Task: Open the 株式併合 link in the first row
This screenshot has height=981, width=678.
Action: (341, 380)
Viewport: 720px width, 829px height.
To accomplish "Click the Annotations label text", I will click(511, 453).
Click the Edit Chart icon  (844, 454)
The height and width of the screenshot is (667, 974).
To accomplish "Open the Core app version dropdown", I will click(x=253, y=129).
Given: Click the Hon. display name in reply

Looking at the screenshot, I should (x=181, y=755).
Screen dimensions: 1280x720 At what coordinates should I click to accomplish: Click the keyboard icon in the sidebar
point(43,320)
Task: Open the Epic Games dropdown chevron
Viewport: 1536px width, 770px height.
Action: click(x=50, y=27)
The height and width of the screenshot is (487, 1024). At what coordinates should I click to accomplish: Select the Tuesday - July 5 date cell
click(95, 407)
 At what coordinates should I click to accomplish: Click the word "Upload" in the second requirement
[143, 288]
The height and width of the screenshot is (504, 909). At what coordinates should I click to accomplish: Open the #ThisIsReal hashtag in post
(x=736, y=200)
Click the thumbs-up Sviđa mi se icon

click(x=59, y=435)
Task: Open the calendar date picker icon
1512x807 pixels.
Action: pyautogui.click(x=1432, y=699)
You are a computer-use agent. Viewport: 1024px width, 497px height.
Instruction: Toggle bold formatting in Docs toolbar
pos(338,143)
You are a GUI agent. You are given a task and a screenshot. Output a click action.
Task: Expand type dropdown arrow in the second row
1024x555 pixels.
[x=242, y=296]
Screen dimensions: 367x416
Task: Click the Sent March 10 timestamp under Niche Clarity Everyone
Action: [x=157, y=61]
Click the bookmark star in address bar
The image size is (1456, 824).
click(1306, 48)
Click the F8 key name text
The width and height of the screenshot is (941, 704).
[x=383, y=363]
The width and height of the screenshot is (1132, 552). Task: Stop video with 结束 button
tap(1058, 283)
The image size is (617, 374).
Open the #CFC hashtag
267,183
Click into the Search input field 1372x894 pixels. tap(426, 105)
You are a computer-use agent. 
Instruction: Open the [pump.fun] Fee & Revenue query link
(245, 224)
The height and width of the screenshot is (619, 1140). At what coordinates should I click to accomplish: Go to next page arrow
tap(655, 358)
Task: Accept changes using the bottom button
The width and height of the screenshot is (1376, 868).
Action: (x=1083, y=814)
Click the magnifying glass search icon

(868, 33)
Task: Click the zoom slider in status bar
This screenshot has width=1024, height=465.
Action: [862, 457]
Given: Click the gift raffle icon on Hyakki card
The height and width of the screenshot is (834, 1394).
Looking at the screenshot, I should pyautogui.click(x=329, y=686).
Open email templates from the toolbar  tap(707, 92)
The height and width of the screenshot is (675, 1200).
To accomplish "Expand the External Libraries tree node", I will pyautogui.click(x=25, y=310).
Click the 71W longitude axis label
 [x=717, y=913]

= = =

* _WHAT THIS TASK INVOLVES_:
The data must be transcribed in full. Every word stays the same.

* _TASK RESPONSE_:
Task: Open the 株式併合 link in the first row
This screenshot has height=981, width=678.
Action: (341, 380)
Viewport: 720px width, 829px height.
To accomplish "Click the Annotations label text", I will click(511, 453).
Click the Edit Chart icon  (844, 454)
The height and width of the screenshot is (667, 974).
To accomplish "Open the Core app version dropdown", I will click(x=253, y=129).
Given: Click the Hon. display name in reply

Looking at the screenshot, I should (x=181, y=755).
Screen dimensions: 1280x720 At what coordinates should I click to accomplish: Click the keyboard icon in the sidebar
point(43,320)
Task: Open the Epic Games dropdown chevron
Viewport: 1536px width, 770px height.
Action: click(x=50, y=27)
The height and width of the screenshot is (487, 1024). At what coordinates should I click to accomplish: Select the Tuesday - July 5 date cell
click(95, 407)
 At what coordinates should I click to accomplish: Click the word "Upload" in the second requirement
[143, 288]
The height and width of the screenshot is (504, 909). At what coordinates should I click to accomplish: Open the #ThisIsReal hashtag in post
(x=736, y=200)
Click the thumbs-up Sviđa mi se icon

click(x=59, y=435)
Task: Open the calendar date picker icon
1512x807 pixels.
Action: pyautogui.click(x=1432, y=699)
You are a computer-use agent. Viewport: 1024px width, 497px height.
Instruction: Toggle bold formatting in Docs toolbar
pos(338,143)
You are a GUI agent. You are given a task and a screenshot. Output a click action.
Task: Expand type dropdown arrow in the second row
1024x555 pixels.
[x=242, y=296]
Screen dimensions: 367x416
Task: Click the Sent March 10 timestamp under Niche Clarity Everyone
Action: [x=157, y=61]
Click the bookmark star in address bar
The image size is (1456, 824).
click(1306, 48)
Click the F8 key name text
The width and height of the screenshot is (941, 704).
[x=383, y=363]
The width and height of the screenshot is (1132, 552). Task: Stop video with 结束 button
tap(1058, 283)
The image size is (617, 374).
Open the #CFC hashtag
267,183
Click into the Search input field 1372x894 pixels. tap(426, 105)
You are a computer-use agent. 
Instruction: Open the [pump.fun] Fee & Revenue query link
(245, 224)
The height and width of the screenshot is (619, 1140). At what coordinates should I click to accomplish: Go to next page arrow
tap(655, 358)
Task: Accept changes using the bottom button
The width and height of the screenshot is (1376, 868).
Action: (x=1083, y=814)
Click the magnifying glass search icon

(868, 33)
Task: Click the zoom slider in status bar
This screenshot has width=1024, height=465.
Action: [862, 457]
Given: Click the gift raffle icon on Hyakki card
The height and width of the screenshot is (834, 1394).
Looking at the screenshot, I should pyautogui.click(x=329, y=686).
Open email templates from the toolbar  tap(707, 92)
The height and width of the screenshot is (675, 1200).
To accomplish "Expand the External Libraries tree node", I will pyautogui.click(x=25, y=310).
Click the 71W longitude axis label
 [x=717, y=913]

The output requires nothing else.